83 Yıllık Tarih Sessizliğe Gömüldü
Amerika’nın Sesi, 2. Dünya Savaşı sırasında, 1 Şubat 1942’de Almanca radyo yayınıyla başlayan ve 83 yıldır dünyaya ulaşan bir kamu diplomasisi projesiydi. Ancak Trump’ın imzaladığı kararname, bu tarihi kuruluşun faaliyetlerini büyük ölçüde durdurdu. ABD Küresel Medya Ajansı’na bağlı olan VOA’nın yanı sıra, Özgür Avrupa Radyosu, Özgür Asya Radyosu ve Al Hurra gibi kuruluşlar da bu karardan etkilendi.
- VOA’da 1.300 kadrolu ve çok sayıda sözleşmeli çalışan bulunuyor.
- ABD Küresel Medya Ajansı’nın 2024 bütçesi 886 milyon dolar olarak açıklandı.
- Kararname, 50 dilde yayın yapan VOA’nın Türkçe servisini de durma noktasına getirdi.

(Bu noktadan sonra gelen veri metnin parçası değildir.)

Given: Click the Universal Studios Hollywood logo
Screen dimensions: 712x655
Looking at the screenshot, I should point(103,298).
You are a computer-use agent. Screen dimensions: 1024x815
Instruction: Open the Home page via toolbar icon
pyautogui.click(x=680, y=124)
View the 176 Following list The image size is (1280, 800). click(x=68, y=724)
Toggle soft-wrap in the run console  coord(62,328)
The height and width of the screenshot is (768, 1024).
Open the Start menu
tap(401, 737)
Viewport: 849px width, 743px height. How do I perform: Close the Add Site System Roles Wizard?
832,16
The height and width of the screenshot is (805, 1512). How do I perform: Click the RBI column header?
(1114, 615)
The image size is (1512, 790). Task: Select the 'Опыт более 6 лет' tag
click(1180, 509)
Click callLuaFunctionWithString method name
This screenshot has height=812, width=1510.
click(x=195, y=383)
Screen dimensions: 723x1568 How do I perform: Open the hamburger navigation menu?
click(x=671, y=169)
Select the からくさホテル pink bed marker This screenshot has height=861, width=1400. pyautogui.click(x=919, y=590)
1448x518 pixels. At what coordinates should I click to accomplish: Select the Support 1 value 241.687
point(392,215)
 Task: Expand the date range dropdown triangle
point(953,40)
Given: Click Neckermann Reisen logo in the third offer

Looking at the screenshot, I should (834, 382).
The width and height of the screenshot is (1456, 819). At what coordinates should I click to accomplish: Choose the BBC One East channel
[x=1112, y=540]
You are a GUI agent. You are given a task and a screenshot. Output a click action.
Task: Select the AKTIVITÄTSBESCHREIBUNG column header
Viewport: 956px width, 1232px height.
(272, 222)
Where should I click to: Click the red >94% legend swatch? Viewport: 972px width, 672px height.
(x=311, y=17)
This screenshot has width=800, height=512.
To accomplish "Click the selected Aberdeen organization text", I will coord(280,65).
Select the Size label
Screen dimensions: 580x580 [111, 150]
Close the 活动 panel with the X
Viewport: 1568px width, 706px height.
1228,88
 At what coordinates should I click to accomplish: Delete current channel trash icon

Türkçe Servis ve Gazetecilerin Durumu
Amerika’nın Sesi’nin Türkçe servisi de bu kararnameden nasibini aldı. Türk gazetecilerin e-posta hesaplarına ve binaya erişimleri engellendi. 15 Mart itibarıyla Türkçe internet sayfasına yeni haber girişi yapılmadı. Çalışanların kurum kartlarını iade etmeleri istendi ve faaliyetler tamamen durduruldu.
Trump’ın VOA’ya Yönelik Eleştirileri
Trump, Amerika’nın Sesi’ni “Trump karşıtı” ve “radikal” olmakla suçladı. Beyaz Saray’dan yapılan açıklamada, kararnamenin “vergi mükelleflerinin artık radikal propagandanın bedelini ödememesini sağlayacağı” ifade edildi. Ayrıca, VOA direktörlüğüne eski haber spikeri ve Cumhuriyetçi siyasetçi Kari Lake atandı. Lake, kurumu “Amerikan vergi mükellefleri için büyük bir yük” olarak nitelendirdi ve mümkün olan en küçük ölçeğe indirileceğini belirtti.
Trump’ın bu hamlesi, ABD’deki medya özgürlüğü tartışmalarını yeniden alevlendirdi. Amerika’nın Sesi gibi dünya çapında etkili bir kuruluşun sessizliğe gömülmesi, uluslararası kamuoyunda da büyük yankı uyandırdı.